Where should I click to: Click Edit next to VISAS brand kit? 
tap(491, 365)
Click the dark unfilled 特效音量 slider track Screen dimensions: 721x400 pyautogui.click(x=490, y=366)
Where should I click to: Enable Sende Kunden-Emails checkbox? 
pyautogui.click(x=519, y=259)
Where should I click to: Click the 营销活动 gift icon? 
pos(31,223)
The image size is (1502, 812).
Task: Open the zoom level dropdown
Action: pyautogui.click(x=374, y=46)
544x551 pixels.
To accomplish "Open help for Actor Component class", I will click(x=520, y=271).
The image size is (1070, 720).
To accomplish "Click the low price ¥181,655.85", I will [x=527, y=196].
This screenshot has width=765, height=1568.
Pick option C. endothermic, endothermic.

# What you have to do
With nothing left out, return each entry exactly.

# Result of this task
Where should I click to: Click Edit next to VISAS brand kit? 
tap(491, 365)
Click the dark unfilled 特效音量 slider track Screen dimensions: 721x400 pyautogui.click(x=490, y=366)
Where should I click to: Enable Sende Kunden-Emails checkbox? 
pyautogui.click(x=519, y=259)
Where should I click to: Click the 营销活动 gift icon? 
pos(31,223)
The image size is (1502, 812).
Task: Open the zoom level dropdown
Action: pyautogui.click(x=374, y=46)
544x551 pixels.
To accomplish "Open help for Actor Component class", I will click(x=520, y=271).
The image size is (1070, 720).
To accomplish "Click the low price ¥181,655.85", I will [x=527, y=196].
This screenshot has width=765, height=1568.
Pick option C. endothermic, endothermic.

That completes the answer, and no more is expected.